Relation to the number of accurate digits.
You are right, that there is a difference between the order of accuracy and the correct number of digits of an approximation.
Let us assume that rounding of errors during the computation of the approximation of $f$ are of the magnitude $10^{-8}$ and we use an approximation of order $p=2$.
Let me lie a little bit for a moment: The total error will be a combination of both errors
$$ |f_{approx,float}(h) - f(h)| < |f_{approx,float}(h) - f_{approx}(h)| + |f_{approx}(h) - f(h)| \\ < 10^{-8} + |ch^p|.$$
Here you see, that the round off errors are only responible for a small fraction of the total error. If $c=10^3$ and $h=10^{-5}$ we see that the order of the approximation contributes the most.
This is quite common and therefore we mostly focus on finding good approximations which are easy to compute.
(The statements above are a bit simplified, if $h$ is taken really small, the round off errors usually become really large since we often do stuff like divide by $h$ etc. which causes suddenly really large errors in the approximation.)
ADDED:
Is $h < 1$ a necessary condition for higher order schemes to be efficient?
Yes and No:
To get a perspective which is independent of the units etc., let us compare the error bounds for $h_1 = h$ and $h_2 = f \cdot h$. (For example $f=\frac 1 2$, meaning that we take a half the the previous step size.)
If applicable, the error bounds are $$E_1 \approx c h^p \quad \text{vs. }\quad E_2 \approx c f^p h^p.$$
This implies decreasing the step size by some factor $f$ is more efficient for higher order schemes.
If you want to get below some error bounds (for example using an adaptive algorithm), a higher order scheme will only need to half the $h$ a few times to decrease the error largely. (Therefore, a larger step size is maybe sufficient, which can help to avoid bad conditioning of the computations and an accumulation of round off errors. This is one of the motivations of higher order schemes.)
But, in some cases, it is more efficient to use lower order schemes:
Hence, you feeling is correct, higher order schemes are not always better! If $h$ is large compared to the scales of your problem, lower order schemes usually are better suited!
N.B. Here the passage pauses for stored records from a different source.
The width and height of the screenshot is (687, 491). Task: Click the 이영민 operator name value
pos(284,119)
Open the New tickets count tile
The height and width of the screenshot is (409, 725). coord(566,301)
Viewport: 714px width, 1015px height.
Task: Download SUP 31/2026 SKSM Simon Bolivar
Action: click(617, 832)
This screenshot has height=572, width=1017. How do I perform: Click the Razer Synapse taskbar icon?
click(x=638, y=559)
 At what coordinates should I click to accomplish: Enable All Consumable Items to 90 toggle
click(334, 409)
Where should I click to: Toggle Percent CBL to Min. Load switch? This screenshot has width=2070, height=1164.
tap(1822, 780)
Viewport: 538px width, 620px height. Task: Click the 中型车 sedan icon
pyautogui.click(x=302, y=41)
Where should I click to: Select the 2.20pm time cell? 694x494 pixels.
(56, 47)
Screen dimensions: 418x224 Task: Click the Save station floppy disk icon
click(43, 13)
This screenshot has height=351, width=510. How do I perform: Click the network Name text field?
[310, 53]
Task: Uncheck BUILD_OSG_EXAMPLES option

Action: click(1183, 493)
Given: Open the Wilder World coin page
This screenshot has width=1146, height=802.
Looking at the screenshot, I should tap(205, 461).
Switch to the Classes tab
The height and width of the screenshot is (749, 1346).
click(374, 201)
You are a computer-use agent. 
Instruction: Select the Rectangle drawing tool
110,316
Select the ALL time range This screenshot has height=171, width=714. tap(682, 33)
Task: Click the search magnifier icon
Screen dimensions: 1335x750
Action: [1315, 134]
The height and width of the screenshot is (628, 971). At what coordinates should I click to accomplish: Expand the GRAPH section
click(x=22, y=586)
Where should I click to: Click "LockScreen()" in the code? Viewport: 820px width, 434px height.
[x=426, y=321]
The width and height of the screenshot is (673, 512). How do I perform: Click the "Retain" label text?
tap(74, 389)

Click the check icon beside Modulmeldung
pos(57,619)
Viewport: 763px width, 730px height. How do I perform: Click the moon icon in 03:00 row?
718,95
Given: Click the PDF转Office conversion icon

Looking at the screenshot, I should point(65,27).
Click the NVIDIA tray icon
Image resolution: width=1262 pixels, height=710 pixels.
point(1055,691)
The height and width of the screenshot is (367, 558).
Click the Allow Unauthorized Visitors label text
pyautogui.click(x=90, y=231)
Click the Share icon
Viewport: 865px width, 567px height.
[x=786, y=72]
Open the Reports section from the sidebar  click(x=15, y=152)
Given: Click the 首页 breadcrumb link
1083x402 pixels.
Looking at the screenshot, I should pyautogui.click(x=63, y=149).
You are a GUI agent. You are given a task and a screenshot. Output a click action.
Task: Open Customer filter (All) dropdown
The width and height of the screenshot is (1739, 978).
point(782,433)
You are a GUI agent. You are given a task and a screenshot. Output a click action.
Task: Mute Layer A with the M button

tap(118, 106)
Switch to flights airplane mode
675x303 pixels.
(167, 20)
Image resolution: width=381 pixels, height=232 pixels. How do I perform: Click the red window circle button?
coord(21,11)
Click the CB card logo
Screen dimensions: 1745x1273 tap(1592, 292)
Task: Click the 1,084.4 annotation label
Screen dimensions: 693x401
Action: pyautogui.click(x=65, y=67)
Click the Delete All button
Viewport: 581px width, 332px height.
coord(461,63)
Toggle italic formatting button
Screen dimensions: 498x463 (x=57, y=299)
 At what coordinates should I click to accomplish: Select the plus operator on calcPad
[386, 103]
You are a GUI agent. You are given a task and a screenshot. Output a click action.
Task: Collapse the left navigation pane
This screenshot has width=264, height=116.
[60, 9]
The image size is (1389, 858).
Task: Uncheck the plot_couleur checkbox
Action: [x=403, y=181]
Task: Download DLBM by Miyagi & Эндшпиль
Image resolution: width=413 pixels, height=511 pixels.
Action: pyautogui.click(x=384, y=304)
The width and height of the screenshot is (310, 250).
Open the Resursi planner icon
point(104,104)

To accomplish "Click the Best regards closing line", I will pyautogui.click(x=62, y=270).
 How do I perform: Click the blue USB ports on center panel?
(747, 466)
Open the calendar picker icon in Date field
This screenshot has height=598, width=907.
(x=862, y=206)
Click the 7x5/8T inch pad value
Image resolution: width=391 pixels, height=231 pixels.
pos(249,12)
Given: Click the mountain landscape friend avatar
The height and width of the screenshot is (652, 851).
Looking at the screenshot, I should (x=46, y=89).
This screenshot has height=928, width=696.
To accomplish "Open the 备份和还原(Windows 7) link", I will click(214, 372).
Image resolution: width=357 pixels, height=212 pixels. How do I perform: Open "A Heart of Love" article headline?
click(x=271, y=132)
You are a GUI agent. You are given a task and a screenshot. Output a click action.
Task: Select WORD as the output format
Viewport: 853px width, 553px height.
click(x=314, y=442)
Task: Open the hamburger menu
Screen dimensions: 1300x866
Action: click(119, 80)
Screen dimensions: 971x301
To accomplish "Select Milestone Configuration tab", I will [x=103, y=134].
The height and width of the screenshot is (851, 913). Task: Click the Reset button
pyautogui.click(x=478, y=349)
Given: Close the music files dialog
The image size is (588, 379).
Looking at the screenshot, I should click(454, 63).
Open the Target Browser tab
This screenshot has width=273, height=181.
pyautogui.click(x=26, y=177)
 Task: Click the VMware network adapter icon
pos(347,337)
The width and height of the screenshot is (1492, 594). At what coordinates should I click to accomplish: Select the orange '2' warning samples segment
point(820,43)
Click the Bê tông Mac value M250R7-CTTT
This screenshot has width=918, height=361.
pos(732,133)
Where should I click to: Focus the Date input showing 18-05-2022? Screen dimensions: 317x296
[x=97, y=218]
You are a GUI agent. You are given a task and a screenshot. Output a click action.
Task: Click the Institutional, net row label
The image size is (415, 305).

(In general, it is always best to analyse the nondimensionalized system, because the units are collected into a few constants and it is easier to get a feeling for the scales involved, cp. Reynolds number. I guess you know that already...)
A common example are numerical schemes for ODE: Although high order schemes exists, almost no-one uses schemes of order $p=20$, people use ode45 or even lower order schemes, because they are faster and the solutions are good enough even for relatively large $h$.